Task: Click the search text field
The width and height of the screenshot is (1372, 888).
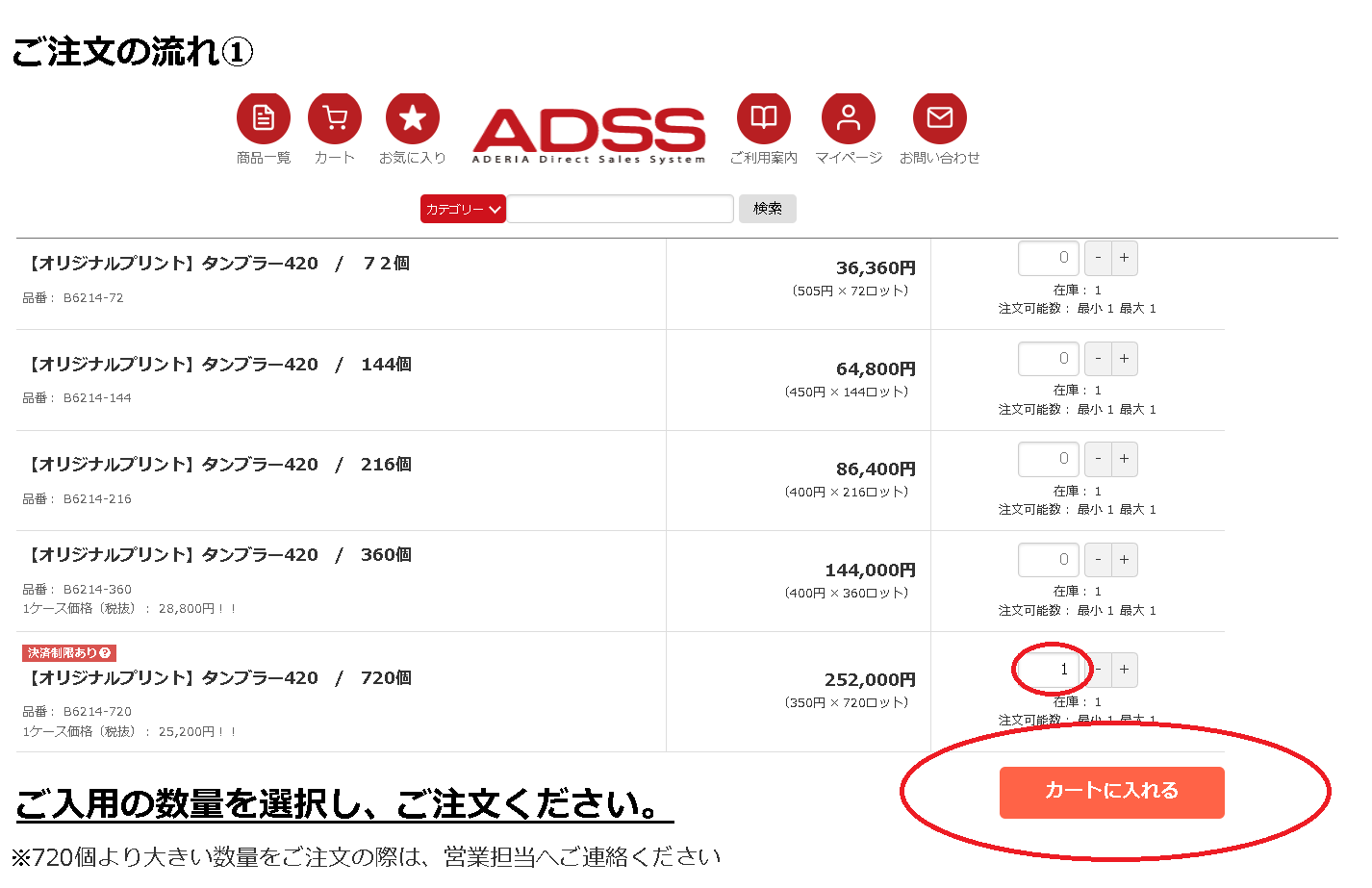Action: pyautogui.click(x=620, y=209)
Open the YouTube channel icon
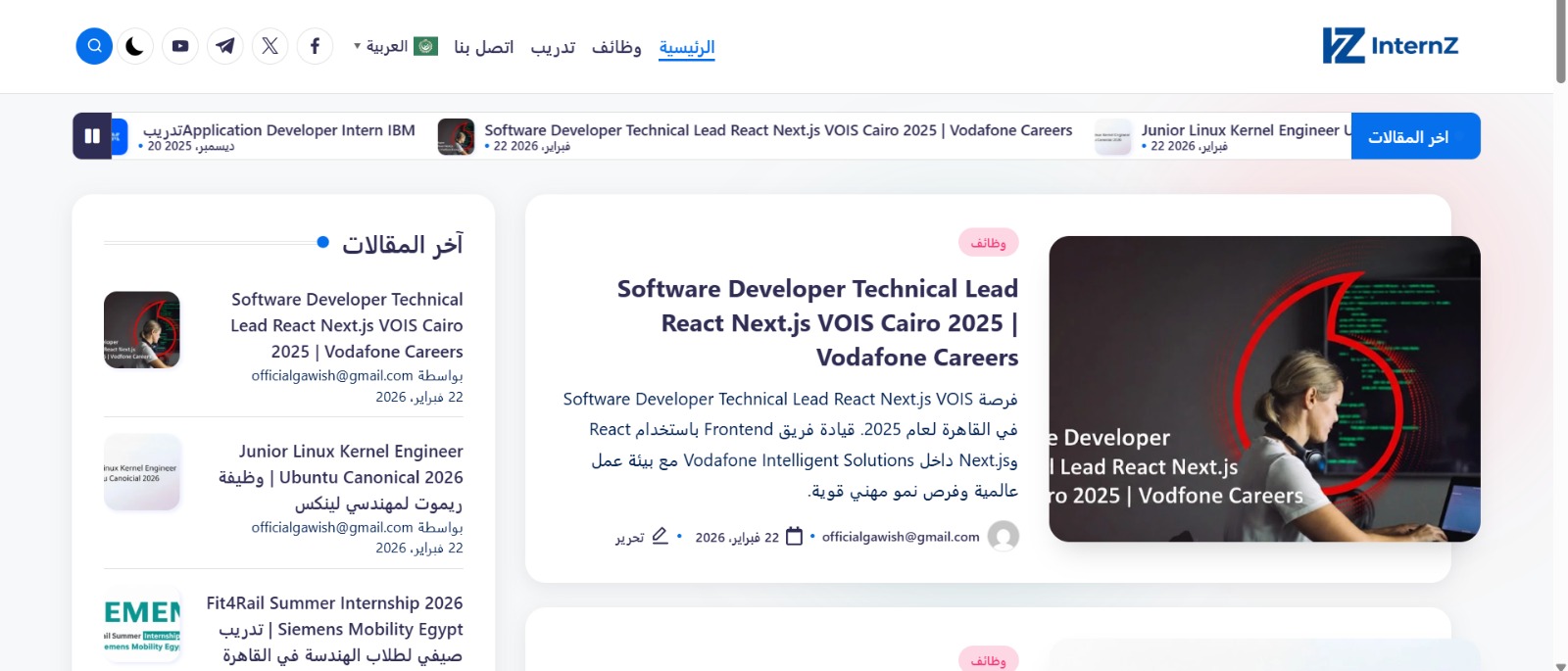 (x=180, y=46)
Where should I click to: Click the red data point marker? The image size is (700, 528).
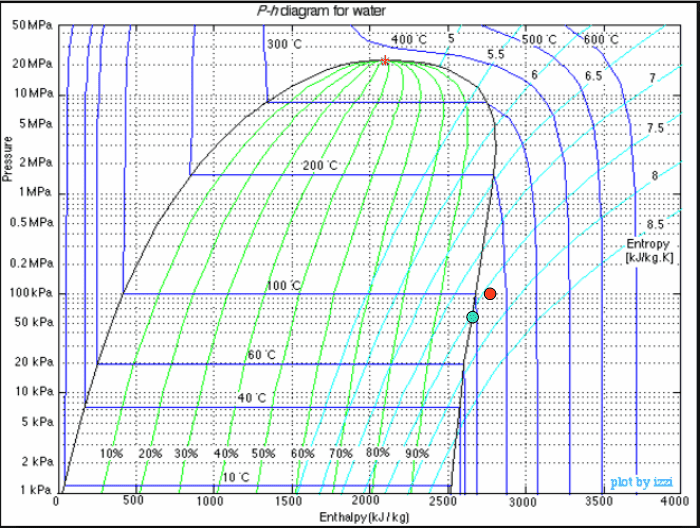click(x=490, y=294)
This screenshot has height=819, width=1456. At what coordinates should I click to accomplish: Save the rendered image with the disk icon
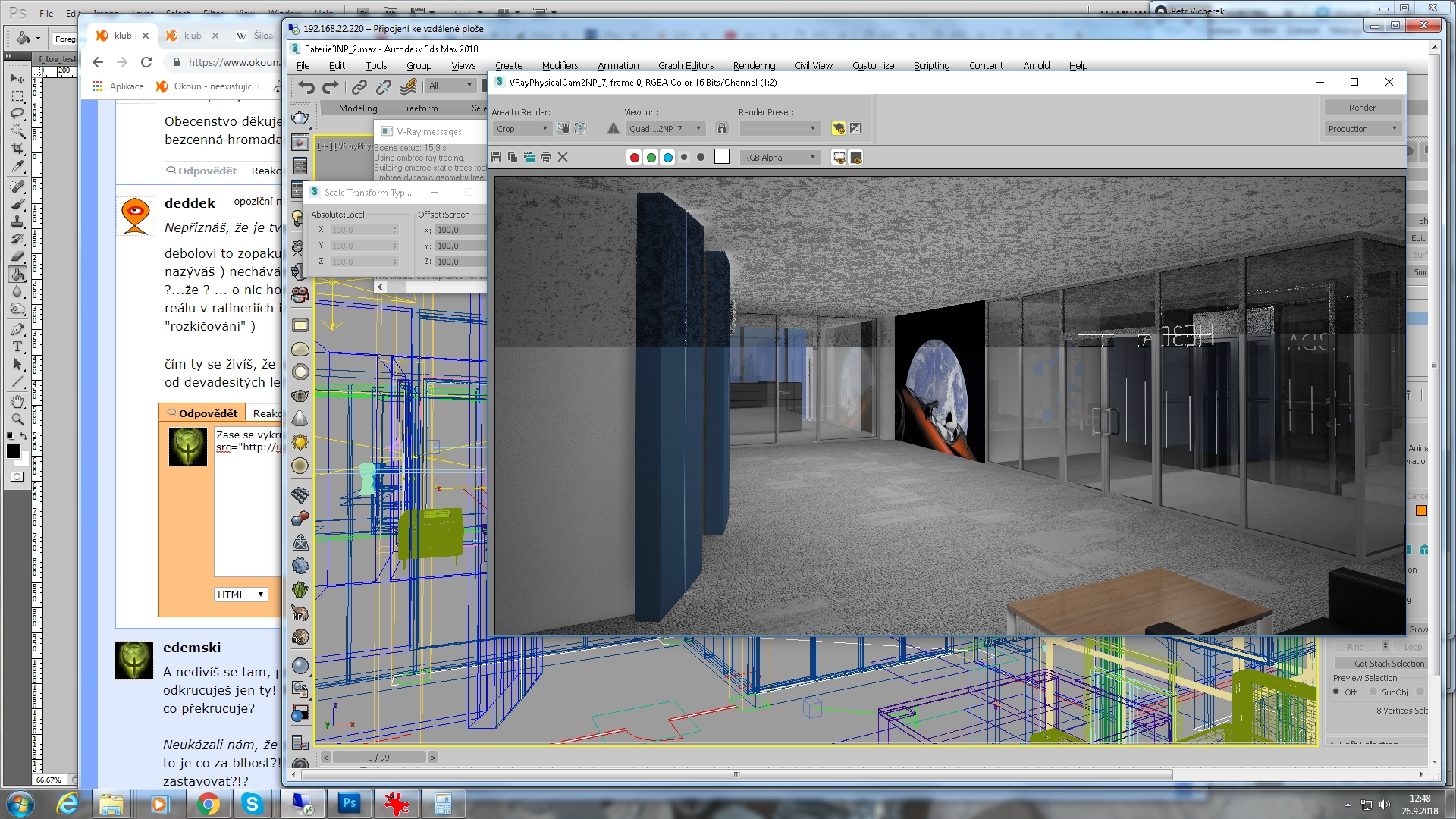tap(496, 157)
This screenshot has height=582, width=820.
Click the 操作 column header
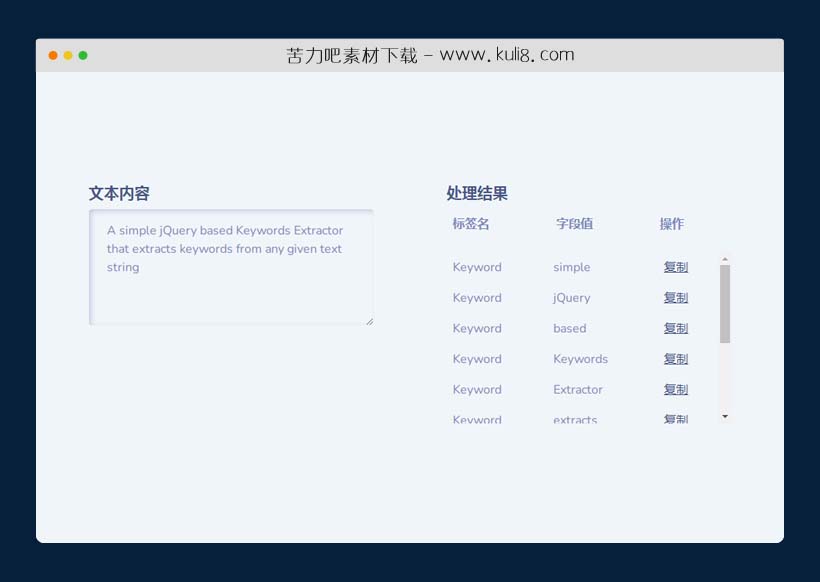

=====

WHAT THE TASK ASKS: Reproduce the text of the material above word for word, leaving out the pictures.

WORKED SOLUTION:
Task: Click the search text field
The width and height of the screenshot is (1372, 888).
Action: pyautogui.click(x=620, y=209)
Open the YouTube channel icon
 (x=180, y=46)
Where should I click to: Click the red data point marker? The image size is (700, 528).
click(x=490, y=294)
This screenshot has height=819, width=1456. At what coordinates should I click to accomplish: Save the rendered image with the disk icon
tap(496, 157)
This screenshot has height=582, width=820.
Click the 操作 column header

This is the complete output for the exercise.